O perlomeno lo ha fatto quella parte dell’opinione pubblica che si riconosce nei valori liberali e vota perlopiù democratico. E che in questa occasione - e su questo terreno - si è dimostrata essere maggioritaria.
Per l’amministrazione di Barack Obama la pubblicazione è stata l’occasione per fare una buona pulizia nella Cia - nei confronti della quale i rapporti non sono stati sempre idilliaci - e per regolare qualche conto: i fatti contestati risalgono per la gran parte al periodo dell’amministrazione Bush-Cheney.
Che tutto ciò basti ad assolvere Obama da vere responsabilità in materia è tutt’altro che certo: le operazioni clandestine sono continuate sino a poco tempo fa e non è molto credibile per il presidente cavarsela sostenendo che non sapeva, non era stato informato e non poteva immaginare.
Oltretutto una linea del genere dà fiato alle trombe repubblicane sulla inanità della sua presidenza, attenta all’immagine e al bling-bling, ma colpevolmente distratta sulla sicurezza, anche quando c’era da sporcarsi le mani.
Cheney rifarebbe tutto
George W. Bush è rimasto silenzioso, ma l’allora vicepresidente Dick Cheney non ha perso tempo nel farsi sentire, dichiarando alla televisione Nbc che “lo avrebbe rifatto senza esitazioni” di fronte a un pericolo paragonabile, aggiungendo di ritenere degli eroi gli agenti segreti implicati.
Egli sa bene che, rapporto Cia o non rapporto Cia, la maggioranza dell’opinione pubblica Usa sostiene senza riserve la lotta al terrorismo, percepita come una minaccia inafferrabile perché incomprensibile alla luce del sistema di regole della società statunitense.

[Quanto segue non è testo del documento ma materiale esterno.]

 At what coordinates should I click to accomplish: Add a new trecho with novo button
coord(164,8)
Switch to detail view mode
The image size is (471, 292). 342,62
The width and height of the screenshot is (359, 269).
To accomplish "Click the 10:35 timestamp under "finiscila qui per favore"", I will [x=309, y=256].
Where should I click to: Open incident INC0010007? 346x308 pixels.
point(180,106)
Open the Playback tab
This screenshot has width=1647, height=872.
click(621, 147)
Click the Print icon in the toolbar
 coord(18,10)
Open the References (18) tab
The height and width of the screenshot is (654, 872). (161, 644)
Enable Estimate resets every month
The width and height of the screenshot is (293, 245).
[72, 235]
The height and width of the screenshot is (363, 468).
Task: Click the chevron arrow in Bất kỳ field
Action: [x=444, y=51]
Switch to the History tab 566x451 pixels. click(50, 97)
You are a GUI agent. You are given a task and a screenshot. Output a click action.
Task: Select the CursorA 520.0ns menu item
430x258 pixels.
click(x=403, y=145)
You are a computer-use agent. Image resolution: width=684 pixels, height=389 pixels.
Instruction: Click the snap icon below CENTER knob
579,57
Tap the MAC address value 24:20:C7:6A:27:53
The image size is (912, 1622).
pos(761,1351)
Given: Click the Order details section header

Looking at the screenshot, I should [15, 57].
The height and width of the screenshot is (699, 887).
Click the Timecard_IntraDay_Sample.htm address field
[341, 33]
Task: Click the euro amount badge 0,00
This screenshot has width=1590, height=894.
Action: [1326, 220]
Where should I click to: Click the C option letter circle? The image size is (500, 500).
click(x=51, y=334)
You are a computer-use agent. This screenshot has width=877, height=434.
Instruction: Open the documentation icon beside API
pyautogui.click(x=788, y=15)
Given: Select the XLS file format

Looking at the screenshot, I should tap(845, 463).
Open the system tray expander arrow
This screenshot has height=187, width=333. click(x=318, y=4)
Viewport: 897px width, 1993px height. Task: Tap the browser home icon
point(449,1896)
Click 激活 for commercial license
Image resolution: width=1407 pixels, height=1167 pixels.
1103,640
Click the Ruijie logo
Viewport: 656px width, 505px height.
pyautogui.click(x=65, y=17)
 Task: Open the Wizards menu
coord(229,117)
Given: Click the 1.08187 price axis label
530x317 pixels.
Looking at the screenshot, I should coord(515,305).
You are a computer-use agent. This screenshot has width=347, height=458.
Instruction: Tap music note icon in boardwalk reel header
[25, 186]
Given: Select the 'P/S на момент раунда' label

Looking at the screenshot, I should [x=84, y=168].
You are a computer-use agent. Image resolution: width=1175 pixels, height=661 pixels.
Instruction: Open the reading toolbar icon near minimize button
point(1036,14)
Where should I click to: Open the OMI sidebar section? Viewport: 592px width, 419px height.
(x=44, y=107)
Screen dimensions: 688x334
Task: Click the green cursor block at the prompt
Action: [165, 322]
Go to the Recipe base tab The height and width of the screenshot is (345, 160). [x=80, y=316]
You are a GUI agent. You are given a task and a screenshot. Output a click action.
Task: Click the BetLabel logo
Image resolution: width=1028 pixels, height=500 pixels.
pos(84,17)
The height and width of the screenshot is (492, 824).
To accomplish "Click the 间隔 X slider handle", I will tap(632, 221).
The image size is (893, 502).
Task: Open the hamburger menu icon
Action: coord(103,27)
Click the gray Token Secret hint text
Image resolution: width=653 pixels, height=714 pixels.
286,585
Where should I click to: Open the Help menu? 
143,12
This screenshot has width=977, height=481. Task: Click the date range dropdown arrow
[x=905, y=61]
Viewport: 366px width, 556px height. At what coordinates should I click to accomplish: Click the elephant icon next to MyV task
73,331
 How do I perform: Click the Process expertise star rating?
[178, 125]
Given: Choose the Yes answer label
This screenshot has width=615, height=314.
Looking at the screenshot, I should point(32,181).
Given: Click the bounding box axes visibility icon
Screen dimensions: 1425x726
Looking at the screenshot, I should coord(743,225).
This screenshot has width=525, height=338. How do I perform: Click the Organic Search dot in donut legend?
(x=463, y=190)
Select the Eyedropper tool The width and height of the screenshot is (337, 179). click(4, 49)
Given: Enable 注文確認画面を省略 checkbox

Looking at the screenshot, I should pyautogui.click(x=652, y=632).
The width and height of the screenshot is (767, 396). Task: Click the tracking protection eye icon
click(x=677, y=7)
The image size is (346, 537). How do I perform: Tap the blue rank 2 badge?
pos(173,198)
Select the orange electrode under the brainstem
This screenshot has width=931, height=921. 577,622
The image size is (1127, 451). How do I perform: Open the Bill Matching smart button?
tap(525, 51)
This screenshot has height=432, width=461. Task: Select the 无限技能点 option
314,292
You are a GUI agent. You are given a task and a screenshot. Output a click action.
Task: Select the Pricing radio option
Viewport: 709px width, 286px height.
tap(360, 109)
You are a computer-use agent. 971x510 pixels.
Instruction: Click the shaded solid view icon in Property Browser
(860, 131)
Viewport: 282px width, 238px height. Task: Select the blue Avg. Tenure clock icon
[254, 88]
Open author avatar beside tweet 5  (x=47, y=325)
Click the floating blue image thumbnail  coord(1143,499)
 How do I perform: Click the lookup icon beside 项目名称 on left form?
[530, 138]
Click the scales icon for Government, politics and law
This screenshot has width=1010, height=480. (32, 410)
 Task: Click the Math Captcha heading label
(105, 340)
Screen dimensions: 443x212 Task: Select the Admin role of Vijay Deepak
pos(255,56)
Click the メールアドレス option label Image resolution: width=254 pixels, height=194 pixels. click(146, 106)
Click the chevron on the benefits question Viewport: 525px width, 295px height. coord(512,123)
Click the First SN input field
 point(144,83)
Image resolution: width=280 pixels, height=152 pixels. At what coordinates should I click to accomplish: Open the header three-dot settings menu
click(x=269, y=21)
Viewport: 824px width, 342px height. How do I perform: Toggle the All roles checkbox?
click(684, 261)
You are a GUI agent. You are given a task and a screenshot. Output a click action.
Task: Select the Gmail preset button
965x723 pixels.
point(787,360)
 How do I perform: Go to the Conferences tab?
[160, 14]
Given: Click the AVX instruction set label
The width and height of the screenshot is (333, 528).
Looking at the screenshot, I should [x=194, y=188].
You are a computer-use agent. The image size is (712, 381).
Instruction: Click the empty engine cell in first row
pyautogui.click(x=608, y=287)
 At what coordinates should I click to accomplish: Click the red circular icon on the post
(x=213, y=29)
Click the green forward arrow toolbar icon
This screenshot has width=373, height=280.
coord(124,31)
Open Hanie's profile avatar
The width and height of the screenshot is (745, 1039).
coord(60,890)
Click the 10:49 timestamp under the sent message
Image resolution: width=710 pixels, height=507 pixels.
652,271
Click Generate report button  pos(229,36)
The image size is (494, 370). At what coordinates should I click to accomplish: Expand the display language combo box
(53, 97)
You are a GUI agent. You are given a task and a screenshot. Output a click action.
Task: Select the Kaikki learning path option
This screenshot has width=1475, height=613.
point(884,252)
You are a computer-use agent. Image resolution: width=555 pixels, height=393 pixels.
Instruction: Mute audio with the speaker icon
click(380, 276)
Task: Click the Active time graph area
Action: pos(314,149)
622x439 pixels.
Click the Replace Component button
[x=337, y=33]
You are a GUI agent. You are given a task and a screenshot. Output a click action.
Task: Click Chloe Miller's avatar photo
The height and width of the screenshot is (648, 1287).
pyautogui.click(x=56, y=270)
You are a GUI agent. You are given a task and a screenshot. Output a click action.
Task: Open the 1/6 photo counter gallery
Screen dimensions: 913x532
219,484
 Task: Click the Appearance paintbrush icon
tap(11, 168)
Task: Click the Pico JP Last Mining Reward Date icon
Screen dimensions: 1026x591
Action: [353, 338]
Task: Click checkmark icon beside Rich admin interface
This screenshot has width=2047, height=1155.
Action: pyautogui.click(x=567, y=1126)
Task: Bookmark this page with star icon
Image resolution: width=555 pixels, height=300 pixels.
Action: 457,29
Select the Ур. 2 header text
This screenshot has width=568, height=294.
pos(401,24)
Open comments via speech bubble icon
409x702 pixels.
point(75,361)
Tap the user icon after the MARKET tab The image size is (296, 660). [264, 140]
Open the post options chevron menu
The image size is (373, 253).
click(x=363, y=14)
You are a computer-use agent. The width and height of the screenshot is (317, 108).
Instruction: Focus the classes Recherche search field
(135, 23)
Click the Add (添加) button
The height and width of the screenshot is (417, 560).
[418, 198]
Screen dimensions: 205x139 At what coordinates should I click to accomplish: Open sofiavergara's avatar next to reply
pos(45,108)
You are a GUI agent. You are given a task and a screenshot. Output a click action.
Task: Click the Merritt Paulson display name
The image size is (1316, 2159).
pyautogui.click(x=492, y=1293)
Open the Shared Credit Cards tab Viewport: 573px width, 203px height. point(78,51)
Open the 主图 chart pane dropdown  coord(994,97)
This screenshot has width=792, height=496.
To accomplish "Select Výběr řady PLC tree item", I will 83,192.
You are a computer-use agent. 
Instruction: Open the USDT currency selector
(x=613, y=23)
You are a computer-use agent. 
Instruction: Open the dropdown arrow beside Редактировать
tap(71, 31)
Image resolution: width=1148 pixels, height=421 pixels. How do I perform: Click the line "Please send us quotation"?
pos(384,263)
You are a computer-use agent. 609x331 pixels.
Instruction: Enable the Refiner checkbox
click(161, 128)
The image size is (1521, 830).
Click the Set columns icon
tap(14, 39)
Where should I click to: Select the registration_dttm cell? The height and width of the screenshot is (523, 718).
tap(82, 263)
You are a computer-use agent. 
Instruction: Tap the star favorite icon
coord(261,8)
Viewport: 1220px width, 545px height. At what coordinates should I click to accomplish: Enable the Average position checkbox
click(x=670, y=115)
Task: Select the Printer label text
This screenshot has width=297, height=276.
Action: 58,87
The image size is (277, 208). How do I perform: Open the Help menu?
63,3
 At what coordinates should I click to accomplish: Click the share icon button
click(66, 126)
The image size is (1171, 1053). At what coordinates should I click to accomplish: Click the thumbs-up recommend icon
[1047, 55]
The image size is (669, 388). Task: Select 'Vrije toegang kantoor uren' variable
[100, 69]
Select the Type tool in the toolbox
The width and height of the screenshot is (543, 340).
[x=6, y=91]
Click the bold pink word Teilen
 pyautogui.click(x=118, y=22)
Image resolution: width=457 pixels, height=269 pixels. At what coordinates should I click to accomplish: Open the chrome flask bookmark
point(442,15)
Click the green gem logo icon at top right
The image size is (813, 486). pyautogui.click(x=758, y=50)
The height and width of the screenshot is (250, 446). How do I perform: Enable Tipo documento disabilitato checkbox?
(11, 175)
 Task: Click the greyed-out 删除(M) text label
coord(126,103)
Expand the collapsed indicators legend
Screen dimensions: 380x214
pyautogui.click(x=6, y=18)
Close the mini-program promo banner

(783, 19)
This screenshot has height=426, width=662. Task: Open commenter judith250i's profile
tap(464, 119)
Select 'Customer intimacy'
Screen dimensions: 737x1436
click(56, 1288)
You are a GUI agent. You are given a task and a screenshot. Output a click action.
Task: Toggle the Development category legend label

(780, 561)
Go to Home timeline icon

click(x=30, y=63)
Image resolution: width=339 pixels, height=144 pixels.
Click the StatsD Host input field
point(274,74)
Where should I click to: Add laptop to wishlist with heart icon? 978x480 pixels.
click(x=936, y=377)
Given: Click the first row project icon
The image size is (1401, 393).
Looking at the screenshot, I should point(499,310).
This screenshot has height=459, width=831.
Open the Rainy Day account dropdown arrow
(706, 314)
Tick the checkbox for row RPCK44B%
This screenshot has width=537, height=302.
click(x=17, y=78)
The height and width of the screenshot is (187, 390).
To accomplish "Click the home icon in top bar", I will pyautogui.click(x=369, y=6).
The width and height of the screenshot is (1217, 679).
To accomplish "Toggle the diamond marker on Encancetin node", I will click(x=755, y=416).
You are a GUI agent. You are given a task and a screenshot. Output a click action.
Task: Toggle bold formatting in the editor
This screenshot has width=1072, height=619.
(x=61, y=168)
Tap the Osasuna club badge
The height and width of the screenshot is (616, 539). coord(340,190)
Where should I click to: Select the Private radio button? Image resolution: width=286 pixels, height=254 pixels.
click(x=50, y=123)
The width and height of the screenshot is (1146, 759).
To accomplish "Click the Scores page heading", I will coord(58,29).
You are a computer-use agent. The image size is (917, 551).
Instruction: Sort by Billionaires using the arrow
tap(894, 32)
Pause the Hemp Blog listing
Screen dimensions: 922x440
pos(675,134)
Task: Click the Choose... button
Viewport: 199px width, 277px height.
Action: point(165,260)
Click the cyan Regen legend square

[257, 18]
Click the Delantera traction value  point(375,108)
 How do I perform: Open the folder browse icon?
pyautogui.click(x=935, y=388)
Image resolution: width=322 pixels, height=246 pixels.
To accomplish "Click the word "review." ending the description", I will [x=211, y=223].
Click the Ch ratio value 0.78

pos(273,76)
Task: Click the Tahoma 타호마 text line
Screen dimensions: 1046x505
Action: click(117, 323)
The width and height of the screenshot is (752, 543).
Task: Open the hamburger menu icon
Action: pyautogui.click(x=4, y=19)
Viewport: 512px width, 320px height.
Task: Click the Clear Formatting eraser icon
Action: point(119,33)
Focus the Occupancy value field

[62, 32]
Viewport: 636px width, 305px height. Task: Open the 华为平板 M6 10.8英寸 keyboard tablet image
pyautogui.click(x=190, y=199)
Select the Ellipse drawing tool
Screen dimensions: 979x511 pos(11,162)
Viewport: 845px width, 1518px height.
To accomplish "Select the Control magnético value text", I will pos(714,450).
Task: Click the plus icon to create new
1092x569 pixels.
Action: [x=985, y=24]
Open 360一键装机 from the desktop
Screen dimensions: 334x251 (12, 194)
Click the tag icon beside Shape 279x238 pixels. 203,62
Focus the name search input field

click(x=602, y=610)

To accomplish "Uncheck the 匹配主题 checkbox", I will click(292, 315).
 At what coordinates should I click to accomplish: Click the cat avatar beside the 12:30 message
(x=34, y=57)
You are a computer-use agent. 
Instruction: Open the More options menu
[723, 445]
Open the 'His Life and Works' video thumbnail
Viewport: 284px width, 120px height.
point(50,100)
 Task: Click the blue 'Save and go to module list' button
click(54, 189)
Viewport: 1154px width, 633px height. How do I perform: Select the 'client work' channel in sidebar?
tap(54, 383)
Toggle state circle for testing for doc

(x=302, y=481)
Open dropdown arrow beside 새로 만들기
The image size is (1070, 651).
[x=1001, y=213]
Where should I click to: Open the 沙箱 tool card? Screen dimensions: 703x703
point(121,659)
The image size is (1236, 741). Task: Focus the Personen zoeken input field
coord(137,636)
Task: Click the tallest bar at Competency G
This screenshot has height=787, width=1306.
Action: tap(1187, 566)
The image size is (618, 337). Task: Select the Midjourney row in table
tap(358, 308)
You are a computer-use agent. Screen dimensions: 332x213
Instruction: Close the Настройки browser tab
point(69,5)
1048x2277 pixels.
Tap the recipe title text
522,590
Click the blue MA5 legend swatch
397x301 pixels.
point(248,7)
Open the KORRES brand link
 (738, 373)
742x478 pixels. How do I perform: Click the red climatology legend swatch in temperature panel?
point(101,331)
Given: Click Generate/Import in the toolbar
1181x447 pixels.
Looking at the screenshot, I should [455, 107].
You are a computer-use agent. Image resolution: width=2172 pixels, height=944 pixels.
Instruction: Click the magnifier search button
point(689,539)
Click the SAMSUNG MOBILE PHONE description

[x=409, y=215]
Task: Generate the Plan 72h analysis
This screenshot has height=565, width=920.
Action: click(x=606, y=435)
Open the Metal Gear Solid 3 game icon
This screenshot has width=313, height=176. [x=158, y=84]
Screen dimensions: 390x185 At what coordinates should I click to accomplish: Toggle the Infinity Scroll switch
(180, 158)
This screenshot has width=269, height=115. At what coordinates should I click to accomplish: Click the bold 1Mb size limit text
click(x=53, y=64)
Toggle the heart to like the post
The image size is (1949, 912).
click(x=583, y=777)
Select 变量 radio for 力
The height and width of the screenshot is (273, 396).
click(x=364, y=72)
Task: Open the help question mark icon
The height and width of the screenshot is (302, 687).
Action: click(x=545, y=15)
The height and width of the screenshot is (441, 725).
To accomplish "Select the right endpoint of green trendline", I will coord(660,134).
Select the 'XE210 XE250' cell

C’è una linea sottile che separa l’indignazione per gli eccessi e la crudeltà dei waterboarding, delle “idratazioni rettali” e delle altre pratiche e l’accettazione - che spesso si straforma in appoggio esplicito - per le finalità ultime che esse perseguivano.
Sarebbe ingeneroso affermare che il discrimine è dato dalla quantità delle azioni e non dalla loro qualità, perché in molti casi la protesta è nata da un sentimento morale autentico.
Ma potrebbe fornire una chiave di lettura delle reazioni che sono arrivate a pioggia dal mondo, a opera di governi che - aldilà dei toni di ferma condanna - con le pratiche in questione hanno una confidenza decisamente maggiore.
Anti-americanismo
Nel tentativo di recuperare per questa via un consenso interno, Obama ha dimostrato ancora una volta scarsa attenzione alle implicazioni di politica internazionale. A cominciare dai paesi che, più o meno di nascosto, a queste politiche avevano dato una mano, accogliendo e torturando a loro volta un po’ di terroristi spediti a questo fine dagli Stati Uniti.
Per arrivare ad alleati privilegiati come la Gran Bretagna, alla quale era stato promesso un segreto nel rapporto che è stato prontamente svelato.
Il vento di anti-americanismo che ha pervaso la questione è stato in molti casi strumentale: quale migliore occasione per gettare su Washington la colpa di nefandezze che avrebbero potuto avere un’eco non meno sanguinolenta in casa propria? Quando sento i toni accorati di certi commenti cinesi, per fare un solo esempio, mi sembra di trovarmi dinanzi a una versione sinistra del mago di Oz.
Detto ciò, non vorrei essere frainteso. La tortura praticata dalla Cia è abietta e non può in alcun modo essere tollerata. Essa esiste anche in molti altri luoghi e paesi e la giustificazione che viene data è sempre la stessa: non c’era altro modo per salvaguardare il bene comune. Definizione scivolosa quant’altri mai: per Pol Pot il bene comune era quello che lui stava facendo in Cambogia.
La protesta non porterà a una condanna universale delle sue pratiche, ma potrà servire a moderarne - in date circostanze e periodi ristretti - gli eccessi: varrebbe la pena di perseguirla con forza non foss’altro che per questo. Senza tuttavia farsi troppe illusioni sul genere umano, che buono proprio non è.
Antonio Armellini, Ambasciatore d’Italia, è commissario dell’Istituto Italiano per l'Africa e l'Oriente (IsIAO).